Felicia Holder looked visibly annoyed at times, as I have, but also held her own, as one learns to. I liked her pitch and representation of principle, just like I like when citizens – including a younger generation – rise up and organize against those who have ruled far too long and overseen far too much injustice – and here I’m pointing all my fingers at both the PNM and UNC.

Over twenty years of observing elections, I’m not the cynic others have become. While one must always count polling divisions to calculate wins, losses and draws, I’m up for the role that third, fourth, and fifth parties play. They galvanise those who have stopped voting, represent those at the margins, raise outstanding issues, and remind parliamentarians that they do not have a sacrosanct hold on the great house. Such civic engagement makes the strongest form of democracy.

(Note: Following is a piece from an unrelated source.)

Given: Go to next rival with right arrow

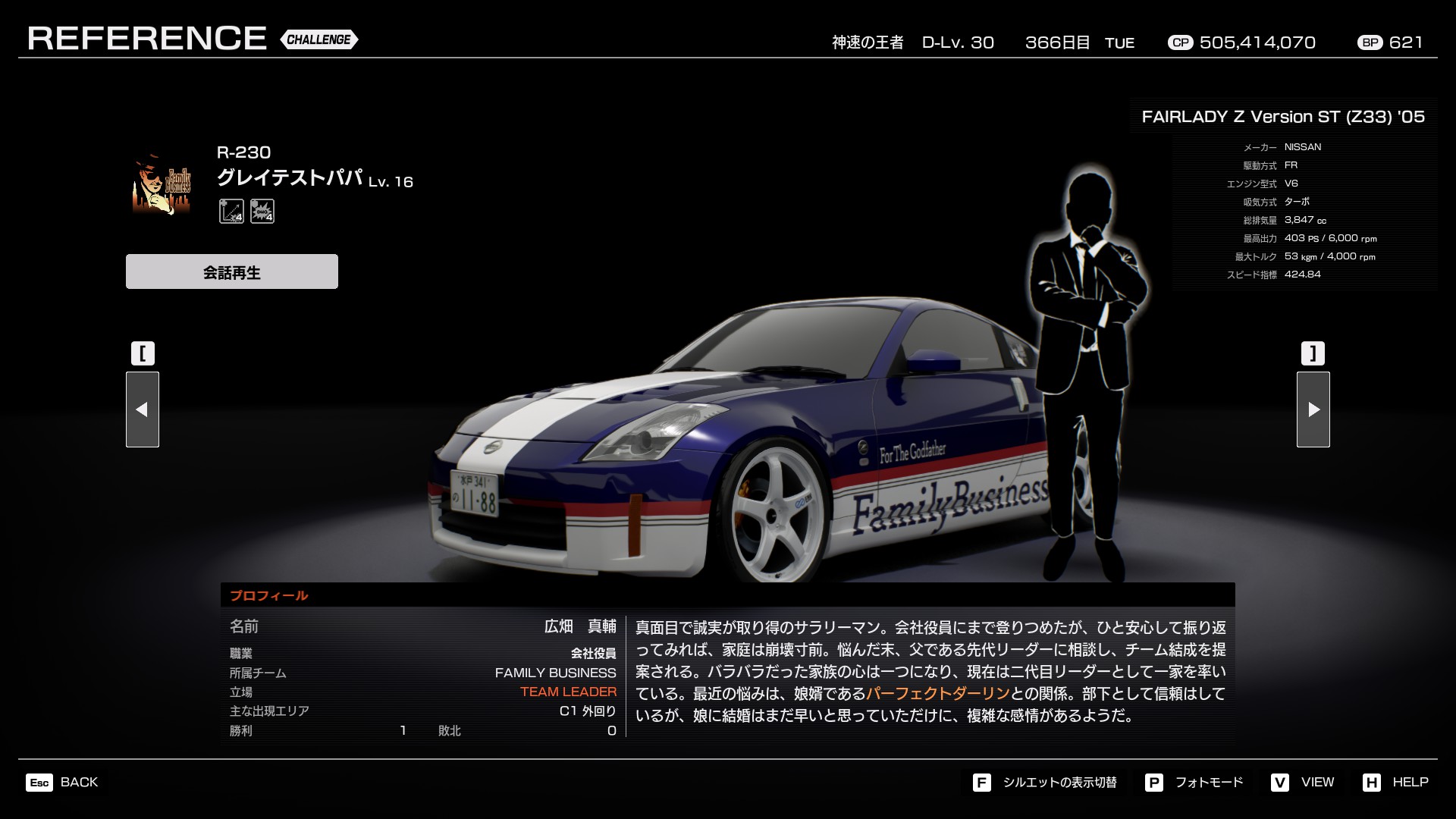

In such a democracy, violence of any kind, including in language, in images distributed, and in physical attacks, undermines broad participation. Across the world, women are notoriously more vulnerable in politics and particularly affected by such violence. They are inappropriately and unnecessarily sexualized. Their personal lives are targeted for public shame. They face sexist and threatening language to a greater extent.

Few women who have entered politics – whether as candidates or as public commentators – are unfamiliar with this, whether it’s in images of Marlene Macdonald, supposedly in lingerie, shared around the internet; or in endless totally hypocritical man-talk about Kamla Persad-Bissessar’s sex life; or in Keith Rowley’s many infamous double entendres – women as golf a course, a woman Prime Minister as a cat; or backlash gossip against women in media who say or write words others think they shouldn’t.

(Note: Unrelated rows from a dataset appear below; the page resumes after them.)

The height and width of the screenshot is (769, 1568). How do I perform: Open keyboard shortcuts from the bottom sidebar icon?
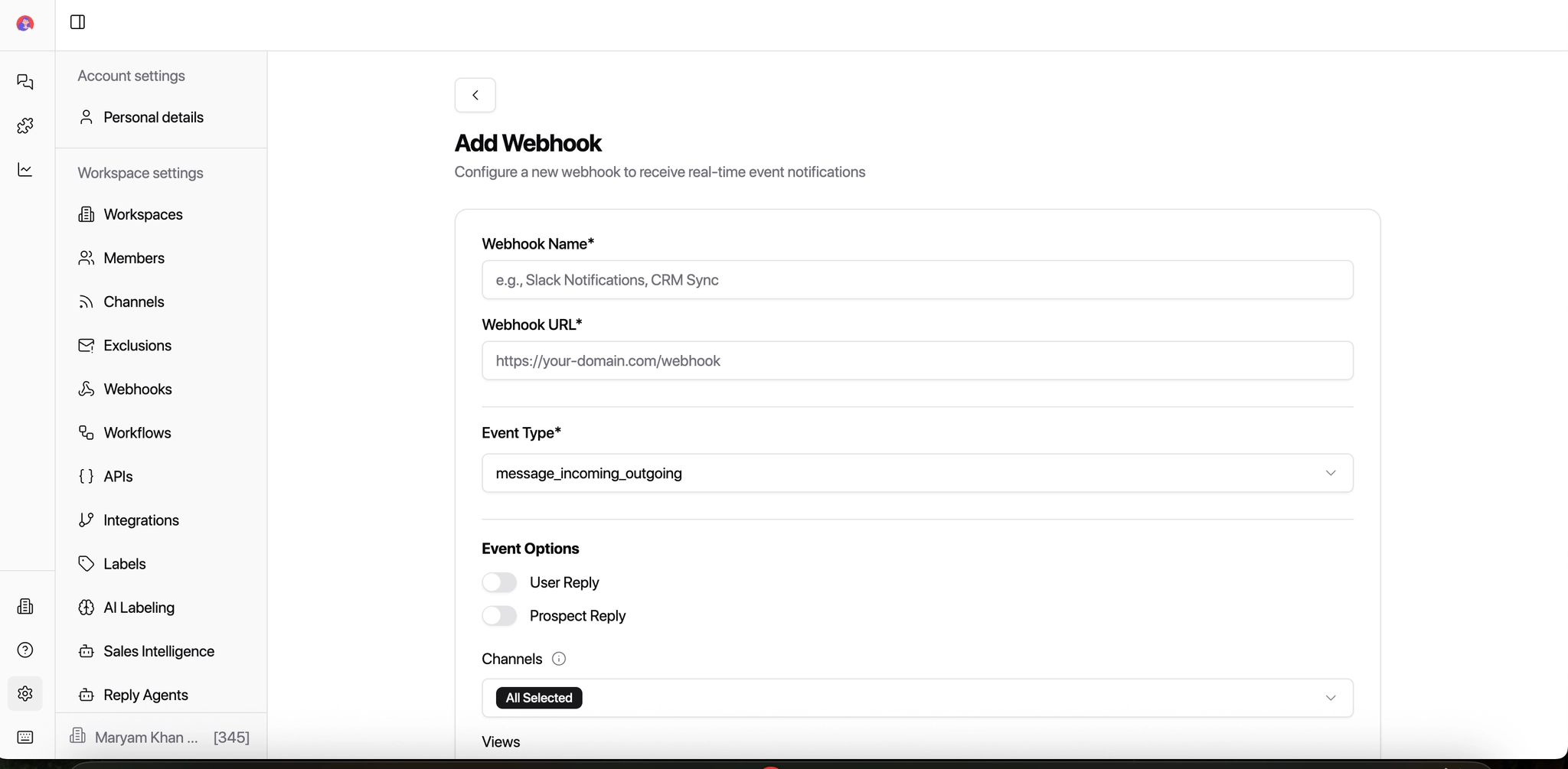25,737
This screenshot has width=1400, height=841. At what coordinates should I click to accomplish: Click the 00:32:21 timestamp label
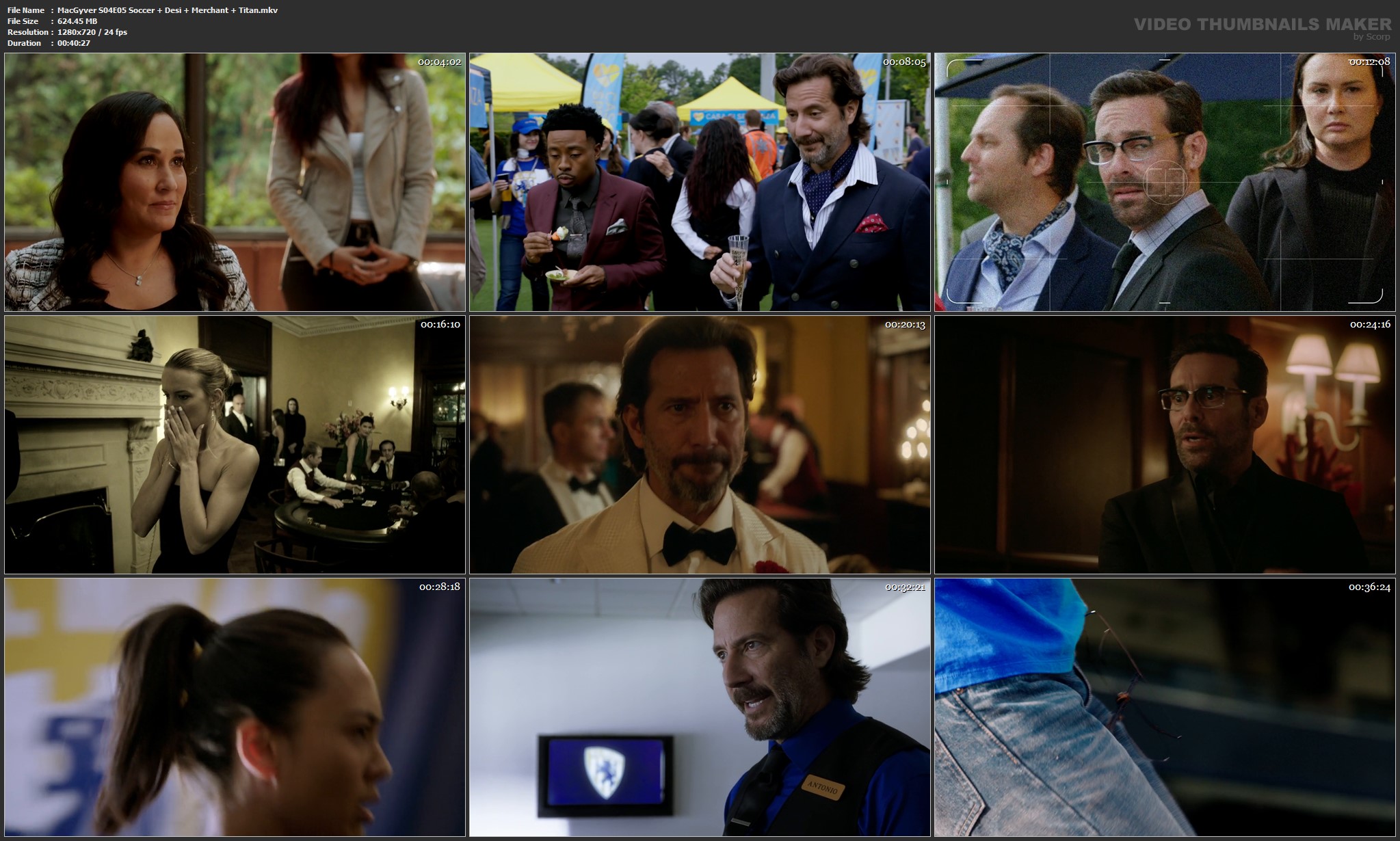coord(905,587)
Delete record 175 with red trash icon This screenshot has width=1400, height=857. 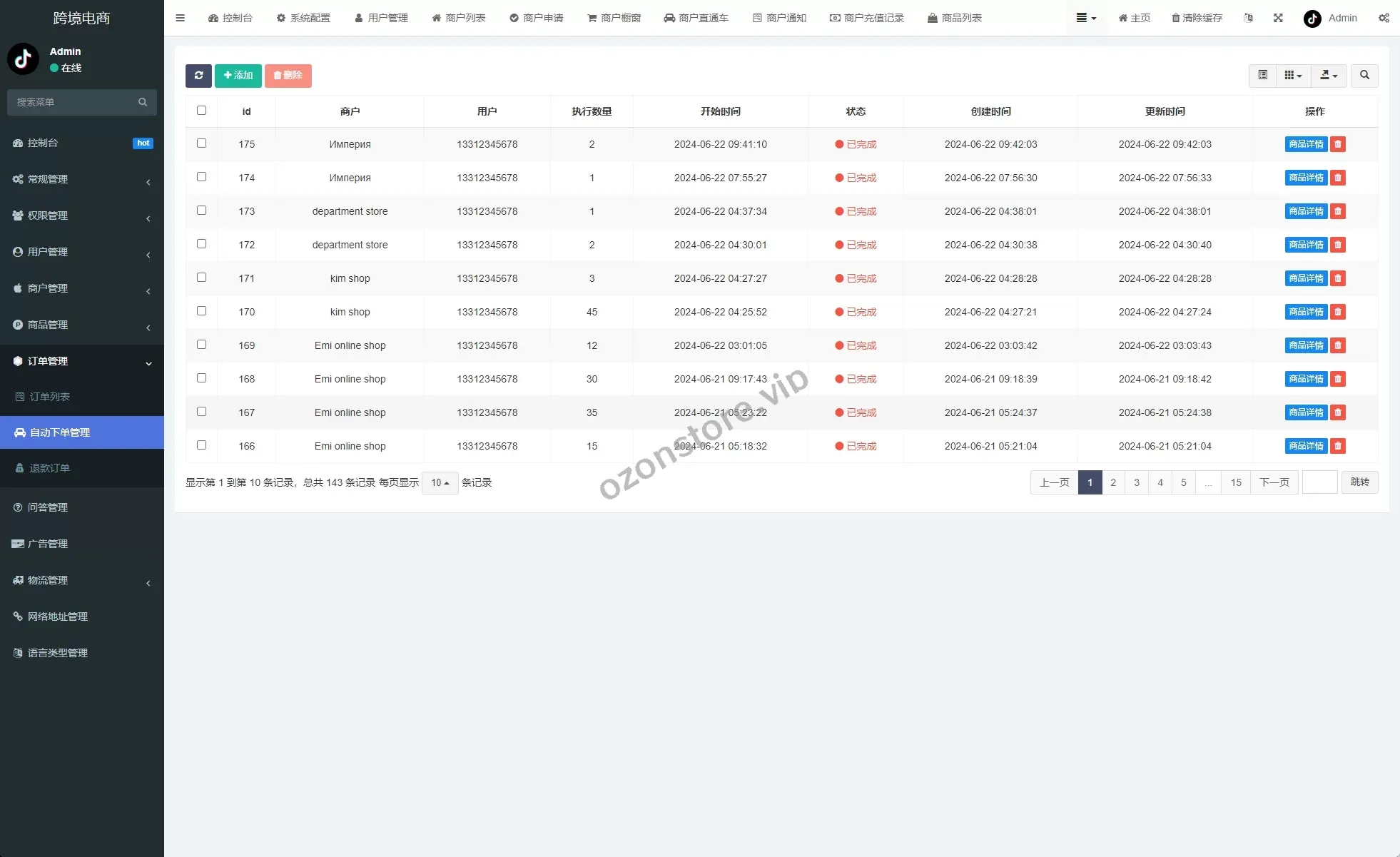1338,144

The Netherlands Institute for Multiparty Democracy (NIMD) writes, “an often neglected form of violence to consider is political violence against women. Whether this is outright violence towards women running campaigns or sexist discourse undermining women’s political credibility”. Women face “literally twice as much psychological abuse/violence during elections than men”, and have “a starkly different experience of the political world”.

In a 2016 study by the Inter-Parliamentary Union, involving 55 women parliamentarians from 39 countries, the “findings reveal troubling levels of prevalence – particularly for psychological violence, the most widely spread form, affecting 81.8 per cent of the respondents from all countries and regions. Among the kinds of psychological violence, 44.4 per cent of those surveyed said they had received threats of death, rape, beatings or abduction during their parliamentary term”.

Further, “65.5 per cent said they had been subjected several times, or often, to humiliating sexist remarks…on social media and, to a lesser extent, by telephone or e-mail, or during political meetings”. Their appearance, conjugal status, emotional, sexual and family life were all subjects of regular and widespread comment, attacks and derision.

In 2016, National Democratic Institute launched the #NotTheCost campaign: “a global call to action to raise awareness to stop violence against women in politics. The campaign’s title reflects the fact that many women are told that harassment, threats, psychological abuse (in person and online), physical and sexual assault are “the cost of doing politics””. Key is holding perpetrators accountable.

Working in the media doesn’t justify women’s (or anyone’s) risk of violence. Elections don’t justify it either. Political non-violence should be a commitment printed in manifestos and promised on platforms. It should be ensured by ‘women’s arms’, ‘youth arms’, and all men ruling party hierarchies, including the blustering and agitated PEP.